DIRECTIONS ▸
(a) Retype the passage on Mark's injury and arrest word for word, starting at "Prior to the" and ending at "hectored the officer.".
(b) Answer these questions from the passage on Mark's injury and arrest, one answer a line:
(i) How old is Mark?
(ii) With which organization is Gary Child identified?
(iii) What did Mark suggest the officer also photograph at the accident?
(c) Carry on the passage on Mark's injury and arrest, beginning right after its final sentence.

TEXT UNDER STUDY ▸
---+---

Since that incident, “the patient’s pain as gotten worse and his right leg is now showing signs of possible Complex Regional Pain Syndrome,” observed Gary Child of the Utah Pain Relief Center in April 2013. CRPS is a serious degenerative condition that has left Mark unable to work – and is rapidly depriving him of the ability to walk.
Mark is a 43-year-old former football player and wrestler with a compact, muscular build and low center of gravity. He walks with the assistance of a cane as his right leg atrophies. Dark striations are inscribed in his right foot, ankle, and shin. His toes are splayed at wild angles owing to involuntary muscle contractions and spasms that convulse his right leg without warning or relief.
His body slowing cutting off circulation to his lower extremity “as if it is trying to break off my foot,” Mark explained to me. CRP Syndrome can lead to other severe complications, including major organ failure.
“There’s a good chance that this could be what kills me,” Mark predicts.
It should be recalled that Mark was entirely cooperative in his dealings with the American Fork Police Department. As Gianfelice admitted in his report, he had the option of cuffing Mark in the front, rather than wrenching his arms behind his back. Why was he so intransigent?
Mark points out that Gianfelice was accompanied by a trainee officer, which “always creates a temptation to show off, be a hard case, and put the citizen in his place.” An officer will be especially prone to strut and show off when the trainee is an attractive blonde female, like Officer Nakai.
Prior to the arrest, Mark and Gianfelice did exchange words. While the officer was taking photos of the accident, Mark suggested that he get a few of the protruding tree branch, which should have been clipped by a city maintenance crew.
“You sound like someone who doesn’t want to accept responsibility,” hectored the officer.

---+---

INPUT DATA ▸
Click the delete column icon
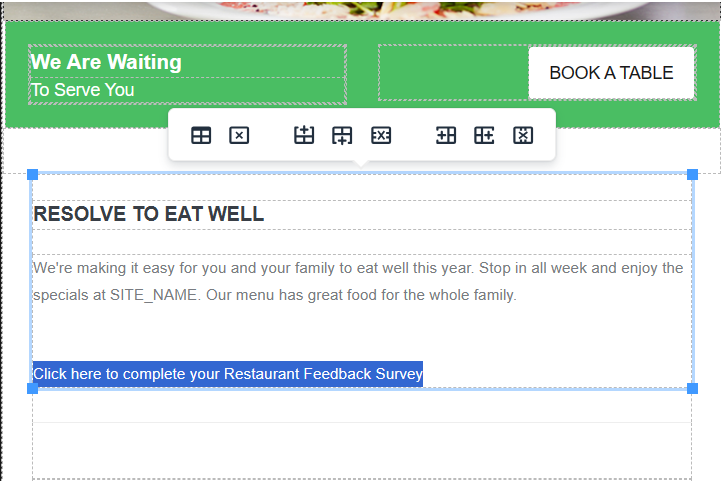 click(x=523, y=136)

---+---

ACTIVITY ANSWERS ▸
(a)
Prior to the arrest, Mark and Gianfelice did exchange words. While the officer was taking photos of the accident, Mark suggested that he get a few of the protruding tree branch, which should have been clipped by a city maintenance crew.
“You sound like someone who doesn’t want to accept responsibility,” hectored the officer.

(b)
(i) 43
(ii) The Utah Pain Relief Center
(iii) The protruding tree branch

(c)
“Well, you sound like a city employee who’s worried about financial liability,” Mark replied.
The officer responded by ordering Mark into the cab of his truck – before ordering him out to arrest him.
As Mark attempted, unsuccessfully, to recover from the trauma inflicted on him by Officer Gianfelice, he filed complaints with the American Fork Police Department. He collected witness statements from several people who had been on the scene, as well as his wife and brother, who had overheard the incident over the open cell phone connection. He assembled statements from health care professionals about the damage done to him by Gianfelice’s assault. When the AFPD didn’t respond, Mark took his evidence to the Utah County Sheriff’s Office.
Mark’s persistence didn’t endear him to AFPD Chief Lance Call.
“You’ve run to every agency on the Wasatch Front,” groused Call when Mark contacted him to demand that action be takenr against Gianfelice. “I already investigated it – and I cleared the officer.”
“You didn’t talk to any of the witnesses or review any of my evidence,” Mark plaintively replied. “How can you `clear’ him just by reviewing his side of the story?”
“I told you `no’!” Call responded, hanging up.
“After this happened, I called the mayor’s office, even though it was after five o’clock,” Mark recounted to me. “I left him a message describing what Call said, and why I needed him to support an honest investigation.”
Unexpectedly, Mark received a reply the first thing the following morning.
“The mayor called at about 8:00 and left a message on my answering machine, telling me that he was going to have the Utah County Attorney’s Office conduct an investigation,” Mark relates. “The fact that this literally happened the first thing the morning after my call indicates that the mayor and other officials had been discussing what to do about my case.”
Before the county attorney’s office began its inquiry, Mark received another official visit from the AFPD.
“An American Fork officer showed up at our door – a really big guy I hadn’t seen before,” Mark attests.
“I’m here to tell you that if you pursue this it will not go well for you,” the officer growled at Mark, taking care to cover his badge with one hand.
“What’s your name?” Mark asked. “Are you threatening me?”
“You should just know that this isn’t going to go well for you,” the officer said, ignoring Mark’s question and turning to leave.
The official inquiry, which was conducted by Sgt. Scott R. Finch of the Utah County Sheriff’s Office, was the typical preordained exercise in validation. In his interview with Finch, Gianfelice repeatedly claimed that he “could not recall,” “could not remember,” or “could not recall from memory” several critical details of the incident.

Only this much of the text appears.